Excerpt to read ->

She works as a psychiatrist in Christchurch in the day, and at night is a prolific improv performer and stand-up comedian whose talent has taken her all around the country. She was also writing a book on mental health – and gearing up for another round of fringe festivals.
But in May 2021, everything changed.
“I was rubbing my ribs one night and I found a lump, just to the side of my breast and went uh, that doesn’t feel right. And the next day I felt under the armpit and felt a lump there as well.
“I was pretty sure it was going to be cancer from the beginning.”
Prendergast was diagnosed with stage 2, grade 3 ductal carcinoma with lymph node involvement. She says the cancer was relatively serious – but true to form – she got to work.
“The night I found out I had cancer, I just remember just lying there going okay, this is a really good thing I can have for my next solo show. I might write a book about it. Maybe it would be good to do a documentary about it. I wonder what I’ll find out about having cancer that I can share with people.”
A documentary crew is now following her around, documenting her treatments. She’s journaling her experiences, in hope that she can publish a book on her findings and help others who might be in a worse position.
“At the moment there’s a lot of, oh I went to see my oncologist, or I hate being on these medications, or really grieving my old life, blah blah blah.”
One of the concepts she became enamoured with was decision regret. With a condition like cancer, time is short, and information is vital. She says as a cancer patient, decisions are being made constantly without the proper frame of mind to really comprehend what you’re being told.
“I was talking to my surgeon at a follow-up appointment and she thinks that she's genuinely given all of the information possible to the patient, but they don't often realise that the patient's only taken on board a small amount of that information.
“It's just so much information. Um, so you missed half of it when it was being told to you.”
She experienced this first- hand when she was told she wouldn’t be receiving chemotherapy first – and instead would be getting surgery to remove cancerous cells in her lymph nodes.
“I had a bit of a kind of shock to process that my treatment plan was way different than what was the original plan. So that meant that I hadn't thought about surgery, questions to ask. I wasn't in a surgery mindset.”
Prendergast was born in Wellington in 1969 – and grew up in the Karori region. She remembers fondly a youth spent exploring the wilderness of the region, – being able to go out with friends, – riding horses and building forts.
“It was living in a city suburb, with kind of a rural feel.”
Prendergast lives on the outskirts of Christchurch on a lifestyle block. Horses remain a large part of her life – as she wanted her daughter to experience the same joy and lifestyle the animal brought to her youth.
“It's very cool riding horses and cantering down the road or down the beach. It's quite a liberating feeling. The riding and being sort of one with an animal.”

Task details ->
Answer these questions about the profile:
1. In which city does Prendergast work as a psychiatrist?
2. What diagnosis did she receive?
3. In what city and year was she born?
The listing is separate material with no connection to the profile.

Exercise data ->
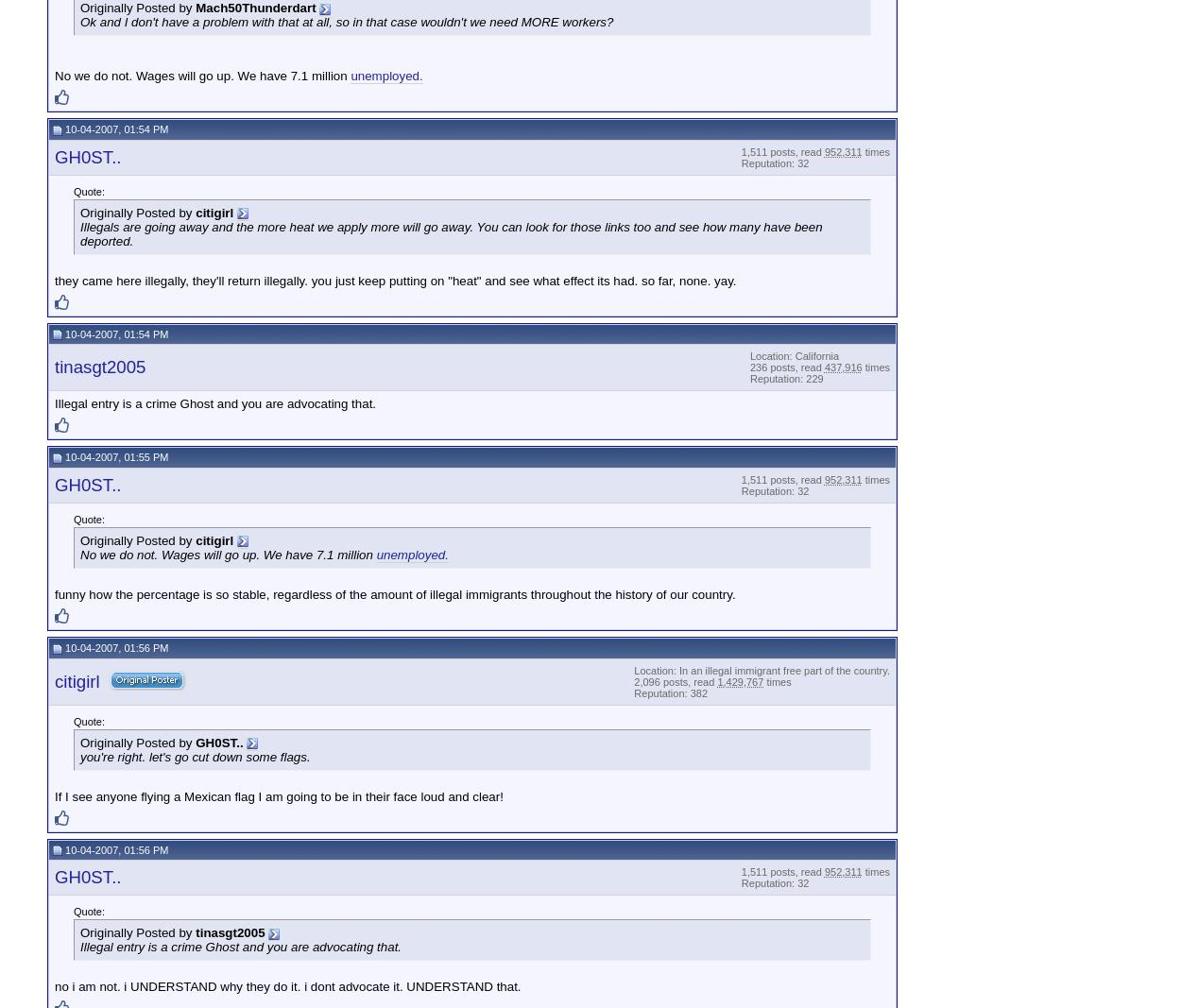  I want to click on 'If I see anyone flying a Mexican flag I am going to be in their face loud and clear!', so click(279, 794).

Your solution ->
1. Christchurch
2. Stage 2, grade 3 ductal carcinoma with lymph node involvement
3. Wellington, 1969